Walker contrasts the children’s feelings with those reported by studies about the feelings of adults. She finds that children in her study did not express feelings reported by adults, such as increased spirituality or patriotism.61 But Walker does note that children reported their understanding of the events in terms of “us” versus “them.” However, no hatred against any group of fixed images or assumption of how a terrorist would look was expressed by any of the children.

Walker concludes the chapter by discussing the consequences of the children’s understanding of the September 11 events and who was involved in these events. She also speaks of the difficulty the children have in distinguishing the difference between the attacks on America and the wars in Afghanistan and Iraq.

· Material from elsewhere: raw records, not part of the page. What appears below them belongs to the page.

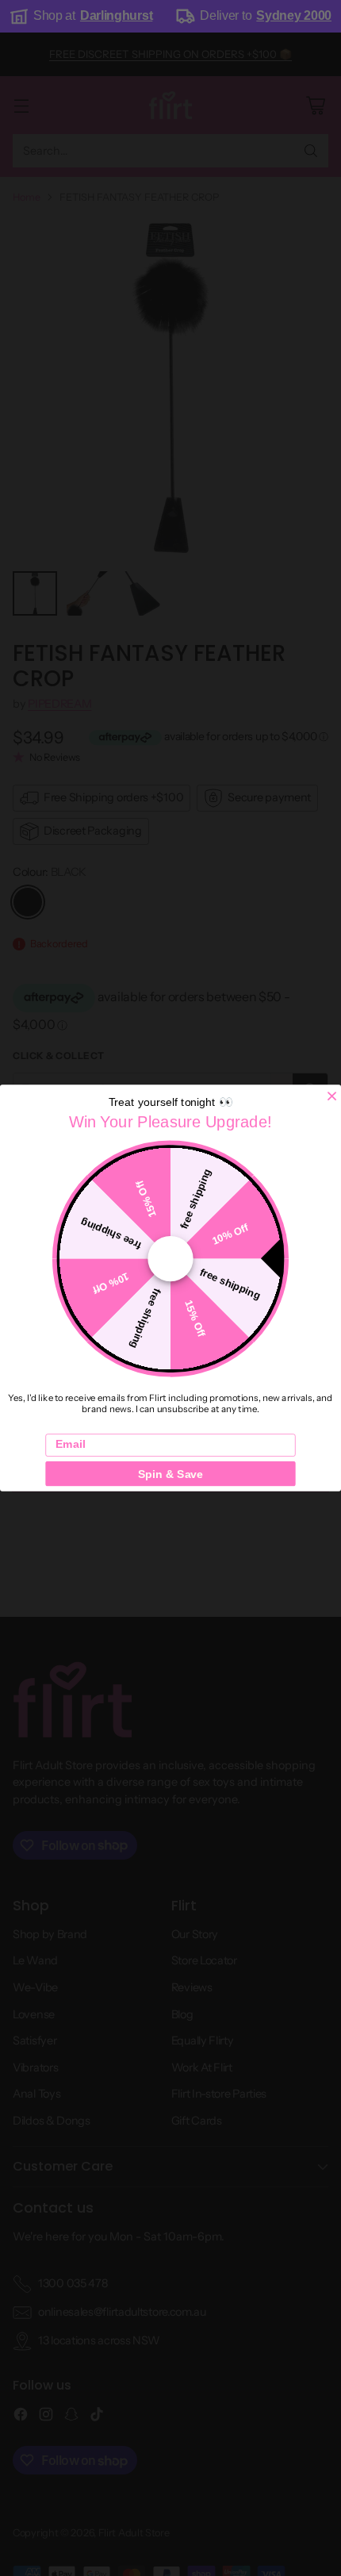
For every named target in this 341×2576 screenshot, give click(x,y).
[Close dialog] (332, 1096)
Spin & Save (170, 1473)
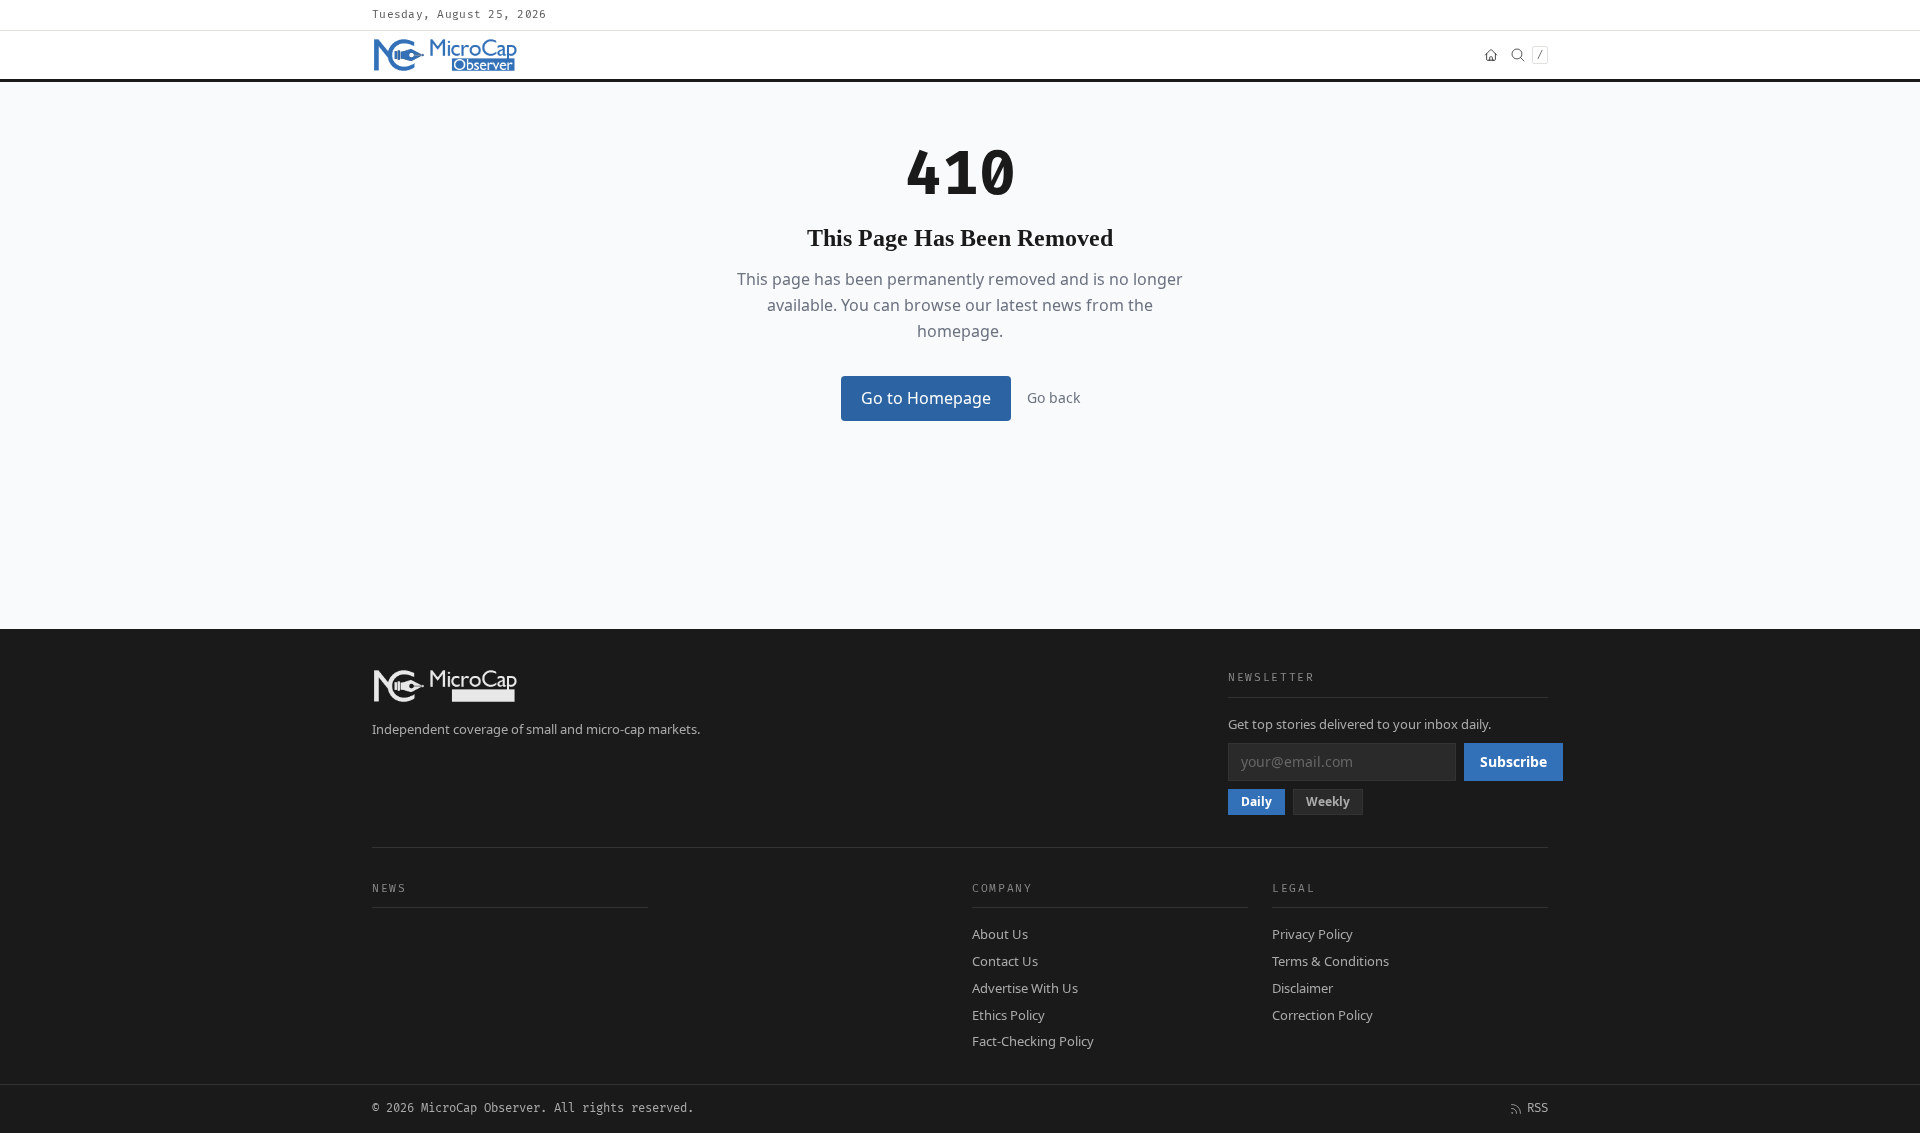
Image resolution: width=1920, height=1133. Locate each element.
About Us (1000, 934)
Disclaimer (1302, 988)
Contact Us (1005, 961)
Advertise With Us (1025, 988)
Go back (1053, 397)
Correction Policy (1322, 1015)
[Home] (1491, 55)
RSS (1537, 1108)
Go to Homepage (926, 398)
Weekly (1328, 801)
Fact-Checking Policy (1033, 1041)
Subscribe (1513, 761)
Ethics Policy (1008, 1015)
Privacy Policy (1312, 934)
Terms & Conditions (1330, 961)
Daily (1256, 801)
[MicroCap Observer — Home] (447, 55)
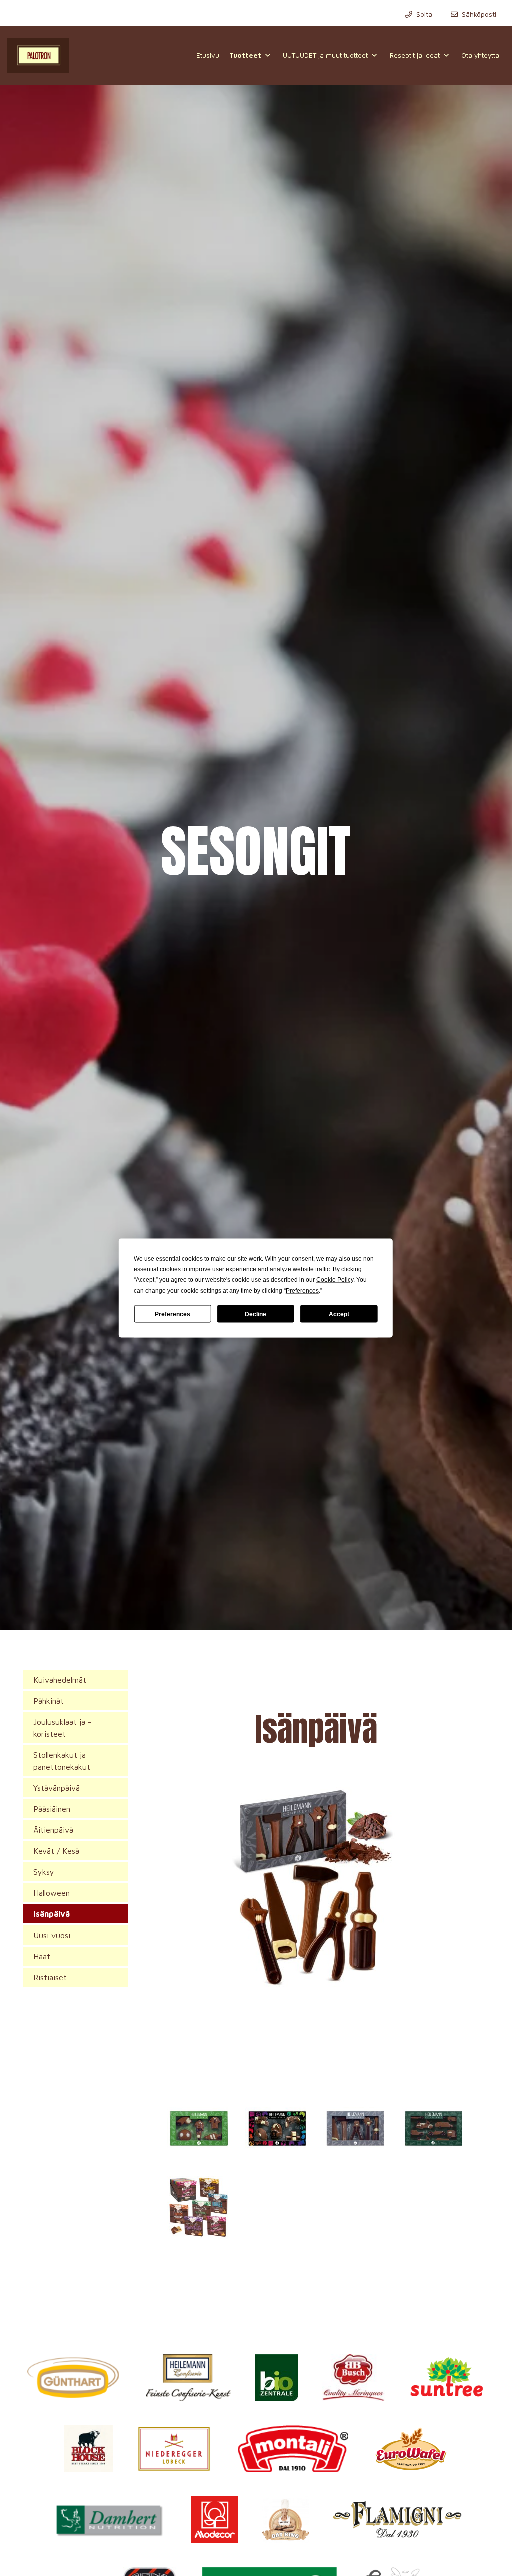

This confusion renders Walker apprehensive about these children’s eventual conceptualization of “good” and “evil.”62

Professor Erin O’Brien, in her role as the discussant, provides a synthesis and critique of the three essays in this section addressing “September 11, 2001, and Public Opinion.”63 She proceeds to present her synthesis of the three essays first as individual papers and second as a collective body of work. Each of these papers pushes the scholarship forward to help us understand “how public opinion [inside and outside the United States] was formulated and voiced after September 11, 2001,” she notes.64 As a collective, O’Brien observes that the essays offer common themes regarding public opinion after September 11.65 These included community boundaries, centralizing the marginalized communities, media misrepresentations of facts, the emergence of ethnocentrism in the post–September 11 era, and the local and international implications of forfeiting democratic principles in U.S. policy.66

O’Brien concludes her synthesis of the three papers by saying, “The three chapters that form this section thus refine mainstream accounts of public opinion following 9/11. They build and expand on existing empirical literature. Most importantly, they matter socially and politically, and they illuminate the variety of ways in which 9/11 influenced national and international public opinion.”

The fourth and concluding section, “Comparative Perspectives on Homeland Security and Democracy,” focuses on a cross-cultural, global understanding of security and emerging policies in the post–September 11 era. Not all the essays presented at the symposium are included in this volume. Dilip Das’s presentation is summarized here and is further analyzed in the panel discussant’s chapter, by Timothy J. Berard.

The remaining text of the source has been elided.